### TASKS AND EXERCISES
A - From the article on Australian uranium exports to India, return the stretch from "The current Labour" through "on August 21.", copied word for word.
B - According to the article on Australian uranium exports to India, what share of the world's known uranium reserves does Australia hold?
C - Say whether each statement agrees with the article on Australian uranium exports to India, and quote the words that decide it. (i) Australia bans domestic atomic power generation. (ii) The Labour Party came to power in the 2007 elections. (iii) Stephen Smith is deputy leader of the Liberal Party.

### DOCUMENT SEGMENT
Australia will resume negotiations with New Delhi on uranium exports to India if the Australian opposition wins control of the government in next week’s elections, a senior lawmaker said on Thursday.
Australia’s previous conservative coalition government started negotiations with India on uranium sales just months before the centre—left Labour Party swept to power in 2007 elections.
The current Labour government refuses to consider exports of the nuclear fuel to power India’s burgeoning manufacturing industry unless New Delhi signs the Nuclear Nonproliferation Treaty.
But Julie Bishop, deputy leader of the opposition Liberal Party and its spokeswoman on foreign affairs, said that negotiations would resume if a Liberal—led coalition wins elections on August 21.
“We will reinstate the in—principle agreement to sell uranium to India,” Ms. Bishop told the National Press Club during a foreign policy debate with Foreign Minister Stephen Smith.
That accord would be a preliminary step toward exports from Australia, which holds 40 percent of the world’s known uranium reserves.
Australia, which bans domestic atomic power generation, demands assurances from its customers that its uranium will not be put to any military use and will not be sold to other countries.

### SUPPLIED ENTRIES
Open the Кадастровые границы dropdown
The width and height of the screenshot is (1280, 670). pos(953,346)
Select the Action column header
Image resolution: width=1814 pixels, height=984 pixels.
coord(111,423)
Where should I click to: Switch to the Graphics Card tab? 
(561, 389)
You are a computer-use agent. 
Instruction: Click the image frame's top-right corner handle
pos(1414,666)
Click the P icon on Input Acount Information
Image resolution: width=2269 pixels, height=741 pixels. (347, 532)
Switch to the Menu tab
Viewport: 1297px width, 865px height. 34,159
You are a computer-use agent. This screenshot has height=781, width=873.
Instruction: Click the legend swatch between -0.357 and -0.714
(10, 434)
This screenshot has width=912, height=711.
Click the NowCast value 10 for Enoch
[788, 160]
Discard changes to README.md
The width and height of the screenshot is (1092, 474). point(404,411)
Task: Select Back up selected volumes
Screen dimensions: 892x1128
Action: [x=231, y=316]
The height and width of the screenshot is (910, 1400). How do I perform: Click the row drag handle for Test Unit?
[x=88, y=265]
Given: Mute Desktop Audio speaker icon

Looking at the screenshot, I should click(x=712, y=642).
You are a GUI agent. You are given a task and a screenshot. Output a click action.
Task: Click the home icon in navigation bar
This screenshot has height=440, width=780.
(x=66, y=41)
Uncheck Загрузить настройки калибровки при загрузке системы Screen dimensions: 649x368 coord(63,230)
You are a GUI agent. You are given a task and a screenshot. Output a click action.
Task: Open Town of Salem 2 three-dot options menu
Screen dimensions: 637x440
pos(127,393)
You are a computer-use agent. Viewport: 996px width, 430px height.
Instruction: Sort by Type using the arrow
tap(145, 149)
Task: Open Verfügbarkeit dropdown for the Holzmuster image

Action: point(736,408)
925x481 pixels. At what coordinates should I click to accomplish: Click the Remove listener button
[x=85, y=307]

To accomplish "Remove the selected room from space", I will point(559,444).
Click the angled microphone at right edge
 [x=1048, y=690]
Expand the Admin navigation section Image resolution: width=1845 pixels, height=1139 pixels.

### RESPONSES TO THE TASKS
A -
The current Labour government refuses to consider exports of the nuclear fuel to power India’s burgeoning manufacturing industry unless New Delhi signs the Nuclear Nonproliferation Treaty.
But Julie Bishop, deputy leader of the opposition Liberal Party and its spokeswoman on foreign affairs, said that negotiations would resume if a Liberal—led coalition wins elections on August 21.

B - Australia holds 40 percent of the world's known uranium reserves.

C -
(i) Yes: "Australia, which bans domestic atomic power generation"
(ii) Yes: "the centre—left Labour Party swept to power in 2007 elections"
(iii) No: "Julie Bishop, deputy leader of the opposition Liberal Party" and "Foreign Minister Stephen Smith"